Work request: Each line in the records below, from the one that contains "Click Keine Trades" to the one that contains "Viewport: 1456px width, 819px height.", should be reproduced exactly, the first and last included.

Stored entries:

=== Section Start ===

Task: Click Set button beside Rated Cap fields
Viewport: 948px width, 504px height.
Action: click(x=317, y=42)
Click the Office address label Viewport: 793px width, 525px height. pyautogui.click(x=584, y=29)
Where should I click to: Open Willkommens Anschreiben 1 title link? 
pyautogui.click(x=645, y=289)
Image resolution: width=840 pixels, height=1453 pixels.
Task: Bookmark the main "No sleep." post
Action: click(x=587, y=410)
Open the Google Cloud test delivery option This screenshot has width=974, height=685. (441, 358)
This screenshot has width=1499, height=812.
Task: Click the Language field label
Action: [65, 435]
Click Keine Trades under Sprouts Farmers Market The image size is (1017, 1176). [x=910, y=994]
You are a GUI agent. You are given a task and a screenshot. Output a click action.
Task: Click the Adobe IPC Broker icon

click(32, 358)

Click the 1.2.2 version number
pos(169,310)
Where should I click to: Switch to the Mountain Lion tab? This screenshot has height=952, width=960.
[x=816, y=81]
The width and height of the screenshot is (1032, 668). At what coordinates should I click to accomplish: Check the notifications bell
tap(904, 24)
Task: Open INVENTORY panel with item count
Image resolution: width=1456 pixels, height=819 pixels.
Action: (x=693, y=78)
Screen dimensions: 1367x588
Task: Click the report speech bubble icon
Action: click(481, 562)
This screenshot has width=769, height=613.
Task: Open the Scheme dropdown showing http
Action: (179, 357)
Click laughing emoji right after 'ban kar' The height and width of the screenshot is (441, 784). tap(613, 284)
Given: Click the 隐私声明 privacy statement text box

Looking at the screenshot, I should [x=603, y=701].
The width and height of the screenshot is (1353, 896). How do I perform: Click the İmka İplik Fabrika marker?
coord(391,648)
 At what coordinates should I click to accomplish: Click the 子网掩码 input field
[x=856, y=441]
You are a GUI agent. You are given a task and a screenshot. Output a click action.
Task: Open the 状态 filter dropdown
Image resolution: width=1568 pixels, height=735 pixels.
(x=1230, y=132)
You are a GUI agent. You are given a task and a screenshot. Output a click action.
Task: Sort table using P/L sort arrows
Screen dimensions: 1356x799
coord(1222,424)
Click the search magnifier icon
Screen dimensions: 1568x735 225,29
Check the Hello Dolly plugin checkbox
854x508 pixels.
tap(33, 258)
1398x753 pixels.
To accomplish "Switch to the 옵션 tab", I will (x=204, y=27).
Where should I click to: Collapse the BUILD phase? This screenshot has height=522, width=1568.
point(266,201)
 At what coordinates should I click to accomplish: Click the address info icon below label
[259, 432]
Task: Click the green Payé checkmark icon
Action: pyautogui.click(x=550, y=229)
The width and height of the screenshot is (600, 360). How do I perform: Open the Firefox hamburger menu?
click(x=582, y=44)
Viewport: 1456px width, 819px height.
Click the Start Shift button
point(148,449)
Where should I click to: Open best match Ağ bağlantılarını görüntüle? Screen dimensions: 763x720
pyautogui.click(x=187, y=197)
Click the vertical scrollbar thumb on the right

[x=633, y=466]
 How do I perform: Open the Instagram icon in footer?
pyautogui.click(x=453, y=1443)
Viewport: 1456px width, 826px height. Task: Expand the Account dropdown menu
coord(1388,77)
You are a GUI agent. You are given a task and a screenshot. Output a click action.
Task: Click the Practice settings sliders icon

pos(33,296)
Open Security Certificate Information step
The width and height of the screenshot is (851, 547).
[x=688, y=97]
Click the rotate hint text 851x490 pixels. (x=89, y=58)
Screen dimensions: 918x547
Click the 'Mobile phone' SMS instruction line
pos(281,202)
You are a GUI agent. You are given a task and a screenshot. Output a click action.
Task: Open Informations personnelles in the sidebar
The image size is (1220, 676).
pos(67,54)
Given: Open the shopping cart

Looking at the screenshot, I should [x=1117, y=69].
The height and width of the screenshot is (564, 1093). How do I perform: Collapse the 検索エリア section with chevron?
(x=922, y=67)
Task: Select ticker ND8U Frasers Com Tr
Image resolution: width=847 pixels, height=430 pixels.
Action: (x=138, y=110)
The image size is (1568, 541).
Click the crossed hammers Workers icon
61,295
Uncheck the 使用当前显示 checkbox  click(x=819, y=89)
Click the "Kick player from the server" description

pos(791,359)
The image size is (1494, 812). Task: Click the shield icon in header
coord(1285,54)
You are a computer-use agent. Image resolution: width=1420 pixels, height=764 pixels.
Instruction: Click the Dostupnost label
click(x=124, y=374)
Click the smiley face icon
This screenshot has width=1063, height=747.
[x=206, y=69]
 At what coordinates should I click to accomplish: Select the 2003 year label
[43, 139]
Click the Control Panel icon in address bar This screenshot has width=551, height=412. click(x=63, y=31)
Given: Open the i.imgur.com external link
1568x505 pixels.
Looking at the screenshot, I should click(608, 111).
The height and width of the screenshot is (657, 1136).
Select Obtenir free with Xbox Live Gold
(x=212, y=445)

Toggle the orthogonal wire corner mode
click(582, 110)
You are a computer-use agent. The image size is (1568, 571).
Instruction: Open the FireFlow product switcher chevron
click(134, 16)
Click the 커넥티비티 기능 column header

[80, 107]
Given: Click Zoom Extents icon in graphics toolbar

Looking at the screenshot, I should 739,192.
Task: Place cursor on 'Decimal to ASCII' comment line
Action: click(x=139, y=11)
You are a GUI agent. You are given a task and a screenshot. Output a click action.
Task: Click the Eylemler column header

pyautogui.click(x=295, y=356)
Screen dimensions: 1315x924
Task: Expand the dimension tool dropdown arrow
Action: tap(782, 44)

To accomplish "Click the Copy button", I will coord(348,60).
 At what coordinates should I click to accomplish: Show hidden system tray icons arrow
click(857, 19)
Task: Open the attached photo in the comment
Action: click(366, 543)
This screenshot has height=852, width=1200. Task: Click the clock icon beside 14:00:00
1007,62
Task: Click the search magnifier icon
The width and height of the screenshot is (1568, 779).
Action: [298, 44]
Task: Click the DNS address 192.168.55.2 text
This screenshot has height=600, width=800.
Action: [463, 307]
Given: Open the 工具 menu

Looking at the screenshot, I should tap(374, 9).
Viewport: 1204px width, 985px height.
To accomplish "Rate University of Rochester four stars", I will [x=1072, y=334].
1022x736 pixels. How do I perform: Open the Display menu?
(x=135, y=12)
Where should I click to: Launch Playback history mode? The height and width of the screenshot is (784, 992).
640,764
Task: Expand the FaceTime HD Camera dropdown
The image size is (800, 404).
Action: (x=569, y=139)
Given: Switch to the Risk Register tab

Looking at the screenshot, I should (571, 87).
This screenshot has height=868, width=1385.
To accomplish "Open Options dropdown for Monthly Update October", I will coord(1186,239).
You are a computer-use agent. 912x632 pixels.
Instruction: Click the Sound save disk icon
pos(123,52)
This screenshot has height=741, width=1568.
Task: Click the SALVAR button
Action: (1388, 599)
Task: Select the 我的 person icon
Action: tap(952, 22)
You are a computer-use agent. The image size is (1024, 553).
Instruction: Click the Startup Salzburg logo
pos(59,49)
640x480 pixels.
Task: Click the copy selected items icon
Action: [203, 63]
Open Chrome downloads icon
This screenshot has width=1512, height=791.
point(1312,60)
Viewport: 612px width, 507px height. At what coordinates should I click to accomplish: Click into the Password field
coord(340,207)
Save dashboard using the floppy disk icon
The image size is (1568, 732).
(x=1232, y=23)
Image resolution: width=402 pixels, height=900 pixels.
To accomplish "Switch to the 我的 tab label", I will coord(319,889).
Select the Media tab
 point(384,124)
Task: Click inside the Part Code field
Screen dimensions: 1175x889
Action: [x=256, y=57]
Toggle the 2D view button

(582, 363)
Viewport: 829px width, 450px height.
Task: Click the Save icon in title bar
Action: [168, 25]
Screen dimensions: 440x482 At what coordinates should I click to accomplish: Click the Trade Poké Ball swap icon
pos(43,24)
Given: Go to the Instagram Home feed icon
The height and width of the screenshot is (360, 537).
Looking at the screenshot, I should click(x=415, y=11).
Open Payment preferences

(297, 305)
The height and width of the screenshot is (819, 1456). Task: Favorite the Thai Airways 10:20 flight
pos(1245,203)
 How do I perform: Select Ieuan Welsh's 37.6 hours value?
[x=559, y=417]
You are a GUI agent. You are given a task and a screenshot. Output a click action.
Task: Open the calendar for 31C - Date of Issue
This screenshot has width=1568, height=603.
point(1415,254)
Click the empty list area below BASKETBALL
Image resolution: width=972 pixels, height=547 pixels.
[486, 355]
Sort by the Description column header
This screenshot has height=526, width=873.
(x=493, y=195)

=== Section End ===

Task output:
Click Keine Trades under Sprouts Farmers Market The image size is (1017, 1176). [x=910, y=994]
You are a GUI agent. You are given a task and a screenshot. Output a click action.
Task: Click the Adobe IPC Broker icon

click(32, 358)

Click the 1.2.2 version number
pos(169,310)
Where should I click to: Switch to the Mountain Lion tab? This screenshot has height=952, width=960.
[x=816, y=81]
The width and height of the screenshot is (1032, 668). At what coordinates should I click to accomplish: Check the notifications bell
tap(904, 24)
Task: Open INVENTORY panel with item count
Image resolution: width=1456 pixels, height=819 pixels.
Action: (x=693, y=78)
Screen dimensions: 1367x588
Task: Click the report speech bubble icon
Action: click(481, 562)
This screenshot has width=769, height=613.
Task: Open the Scheme dropdown showing http
Action: (179, 357)
Click laughing emoji right after 'ban kar' The height and width of the screenshot is (441, 784). tap(613, 284)
Given: Click the 隐私声明 privacy statement text box

Looking at the screenshot, I should [x=603, y=701].
The width and height of the screenshot is (1353, 896). How do I perform: Click the İmka İplik Fabrika marker?
coord(391,648)
 At what coordinates should I click to accomplish: Click the 子网掩码 input field
[x=856, y=441]
You are a GUI agent. You are given a task and a screenshot. Output a click action.
Task: Open the 状态 filter dropdown
Image resolution: width=1568 pixels, height=735 pixels.
(x=1230, y=132)
You are a GUI agent. You are given a task and a screenshot. Output a click action.
Task: Sort table using P/L sort arrows
Screen dimensions: 1356x799
coord(1222,424)
Click the search magnifier icon
Screen dimensions: 1568x735 225,29
Check the Hello Dolly plugin checkbox
854x508 pixels.
tap(33, 258)
1398x753 pixels.
To accomplish "Switch to the 옵션 tab", I will (x=204, y=27).
Where should I click to: Collapse the BUILD phase? This screenshot has height=522, width=1568.
point(266,201)
 At what coordinates should I click to accomplish: Click the address info icon below label
[259, 432]
Task: Click the green Payé checkmark icon
Action: pyautogui.click(x=550, y=229)
The width and height of the screenshot is (600, 360). How do I perform: Open the Firefox hamburger menu?
click(x=582, y=44)
Viewport: 1456px width, 819px height.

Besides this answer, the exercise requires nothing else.